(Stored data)
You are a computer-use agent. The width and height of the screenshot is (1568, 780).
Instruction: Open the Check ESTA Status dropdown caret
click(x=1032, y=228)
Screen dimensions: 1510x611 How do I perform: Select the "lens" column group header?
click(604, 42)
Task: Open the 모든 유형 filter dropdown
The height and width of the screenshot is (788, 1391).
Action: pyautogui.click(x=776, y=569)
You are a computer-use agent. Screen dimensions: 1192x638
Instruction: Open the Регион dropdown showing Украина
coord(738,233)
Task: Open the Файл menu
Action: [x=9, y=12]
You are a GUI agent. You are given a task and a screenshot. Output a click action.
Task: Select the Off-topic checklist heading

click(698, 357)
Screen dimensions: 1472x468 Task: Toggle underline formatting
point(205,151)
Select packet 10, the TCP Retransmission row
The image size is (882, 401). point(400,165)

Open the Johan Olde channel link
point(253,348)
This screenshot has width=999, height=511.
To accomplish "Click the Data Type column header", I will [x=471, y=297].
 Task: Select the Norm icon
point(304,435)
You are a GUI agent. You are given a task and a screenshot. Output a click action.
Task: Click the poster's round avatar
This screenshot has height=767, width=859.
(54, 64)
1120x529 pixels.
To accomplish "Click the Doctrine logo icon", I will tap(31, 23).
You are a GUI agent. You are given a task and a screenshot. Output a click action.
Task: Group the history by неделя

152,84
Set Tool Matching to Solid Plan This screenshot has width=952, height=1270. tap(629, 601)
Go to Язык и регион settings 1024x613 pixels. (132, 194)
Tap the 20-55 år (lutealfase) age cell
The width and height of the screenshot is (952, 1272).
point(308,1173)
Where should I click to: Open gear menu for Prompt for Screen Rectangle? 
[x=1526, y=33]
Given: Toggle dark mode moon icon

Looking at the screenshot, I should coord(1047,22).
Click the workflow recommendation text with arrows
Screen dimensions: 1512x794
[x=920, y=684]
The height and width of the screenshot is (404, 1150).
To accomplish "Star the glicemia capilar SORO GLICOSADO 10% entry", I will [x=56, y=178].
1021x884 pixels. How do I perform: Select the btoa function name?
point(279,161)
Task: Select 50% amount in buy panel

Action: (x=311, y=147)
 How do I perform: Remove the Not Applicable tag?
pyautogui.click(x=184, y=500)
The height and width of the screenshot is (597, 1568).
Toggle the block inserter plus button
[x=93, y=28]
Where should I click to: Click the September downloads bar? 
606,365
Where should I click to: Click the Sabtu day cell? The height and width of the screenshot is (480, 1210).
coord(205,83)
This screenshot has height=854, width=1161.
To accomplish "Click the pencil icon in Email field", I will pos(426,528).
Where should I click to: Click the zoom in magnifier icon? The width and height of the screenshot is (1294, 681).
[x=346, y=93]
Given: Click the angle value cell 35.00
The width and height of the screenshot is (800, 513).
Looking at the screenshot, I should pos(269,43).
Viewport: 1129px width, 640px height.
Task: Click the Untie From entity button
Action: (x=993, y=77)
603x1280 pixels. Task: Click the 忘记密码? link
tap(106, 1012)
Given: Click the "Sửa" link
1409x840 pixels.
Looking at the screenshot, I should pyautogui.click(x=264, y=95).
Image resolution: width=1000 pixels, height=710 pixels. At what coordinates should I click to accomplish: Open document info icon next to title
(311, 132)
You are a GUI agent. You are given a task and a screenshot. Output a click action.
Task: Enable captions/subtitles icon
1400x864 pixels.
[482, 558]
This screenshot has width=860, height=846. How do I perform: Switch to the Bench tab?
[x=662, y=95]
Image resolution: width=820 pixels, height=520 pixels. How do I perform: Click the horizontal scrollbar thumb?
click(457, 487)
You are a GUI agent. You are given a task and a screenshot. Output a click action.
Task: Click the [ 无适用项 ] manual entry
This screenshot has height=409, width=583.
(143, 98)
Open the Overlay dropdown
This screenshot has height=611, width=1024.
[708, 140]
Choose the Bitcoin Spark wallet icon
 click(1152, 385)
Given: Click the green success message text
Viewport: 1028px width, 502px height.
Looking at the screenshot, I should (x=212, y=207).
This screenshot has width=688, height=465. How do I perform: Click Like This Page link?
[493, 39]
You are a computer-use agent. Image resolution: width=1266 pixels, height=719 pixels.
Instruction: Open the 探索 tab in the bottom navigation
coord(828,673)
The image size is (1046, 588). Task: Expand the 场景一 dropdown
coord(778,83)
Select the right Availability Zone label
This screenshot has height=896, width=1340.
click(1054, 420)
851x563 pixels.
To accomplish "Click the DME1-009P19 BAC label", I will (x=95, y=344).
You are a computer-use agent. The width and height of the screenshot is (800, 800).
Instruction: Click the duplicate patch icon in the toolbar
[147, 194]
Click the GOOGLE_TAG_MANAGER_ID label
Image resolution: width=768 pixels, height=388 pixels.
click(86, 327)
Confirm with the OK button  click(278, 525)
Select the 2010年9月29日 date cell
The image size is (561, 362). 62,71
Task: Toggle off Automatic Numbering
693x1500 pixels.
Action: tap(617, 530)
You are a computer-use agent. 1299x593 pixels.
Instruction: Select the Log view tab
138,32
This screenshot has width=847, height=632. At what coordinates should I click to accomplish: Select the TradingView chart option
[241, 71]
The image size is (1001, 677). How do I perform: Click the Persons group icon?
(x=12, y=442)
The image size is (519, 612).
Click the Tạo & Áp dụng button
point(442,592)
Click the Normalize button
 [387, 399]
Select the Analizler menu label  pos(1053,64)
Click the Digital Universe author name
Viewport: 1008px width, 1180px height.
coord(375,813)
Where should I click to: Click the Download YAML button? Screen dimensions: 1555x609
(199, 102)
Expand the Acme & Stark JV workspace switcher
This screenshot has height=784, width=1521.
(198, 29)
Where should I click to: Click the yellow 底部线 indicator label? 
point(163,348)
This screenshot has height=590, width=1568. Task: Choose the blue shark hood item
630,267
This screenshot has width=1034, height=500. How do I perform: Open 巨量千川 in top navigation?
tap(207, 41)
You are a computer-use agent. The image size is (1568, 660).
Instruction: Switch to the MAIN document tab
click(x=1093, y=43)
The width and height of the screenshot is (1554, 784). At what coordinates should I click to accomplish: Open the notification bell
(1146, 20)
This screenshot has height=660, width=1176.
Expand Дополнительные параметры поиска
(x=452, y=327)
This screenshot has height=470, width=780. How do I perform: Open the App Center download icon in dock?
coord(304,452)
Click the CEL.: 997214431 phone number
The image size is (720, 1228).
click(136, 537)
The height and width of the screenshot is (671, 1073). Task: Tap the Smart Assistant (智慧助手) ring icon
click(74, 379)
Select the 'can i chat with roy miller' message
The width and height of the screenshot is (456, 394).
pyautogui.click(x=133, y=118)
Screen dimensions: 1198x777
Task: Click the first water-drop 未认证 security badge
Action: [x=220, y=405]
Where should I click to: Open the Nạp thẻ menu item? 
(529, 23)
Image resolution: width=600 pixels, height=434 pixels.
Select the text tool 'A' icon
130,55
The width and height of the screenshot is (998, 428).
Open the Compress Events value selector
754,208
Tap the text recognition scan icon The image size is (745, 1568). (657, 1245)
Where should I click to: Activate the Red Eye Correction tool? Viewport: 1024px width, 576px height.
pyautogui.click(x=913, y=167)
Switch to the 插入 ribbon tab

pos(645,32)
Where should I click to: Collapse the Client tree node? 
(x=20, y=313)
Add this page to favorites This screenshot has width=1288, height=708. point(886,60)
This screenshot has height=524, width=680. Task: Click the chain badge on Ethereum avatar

Assignment:
Would you copy, unchanged, the stretch of the records above that begins at the line containing "Open the Overlay dropdown" and ends at the line containing "is (800, 800).", and only that?

Problem solution:
Open the Overlay dropdown
This screenshot has height=611, width=1024.
[708, 140]
Choose the Bitcoin Spark wallet icon
 click(1152, 385)
Given: Click the green success message text
Viewport: 1028px width, 502px height.
Looking at the screenshot, I should (x=212, y=207).
This screenshot has width=688, height=465. How do I perform: Click Like This Page link?
[493, 39]
You are a computer-use agent. Image resolution: width=1266 pixels, height=719 pixels.
Instruction: Open the 探索 tab in the bottom navigation
coord(828,673)
The image size is (1046, 588). Task: Expand the 场景一 dropdown
coord(778,83)
Select the right Availability Zone label
This screenshot has height=896, width=1340.
click(1054, 420)
851x563 pixels.
To accomplish "Click the DME1-009P19 BAC label", I will (x=95, y=344).
You are a computer-use agent. The width and height of the screenshot is (800, 800).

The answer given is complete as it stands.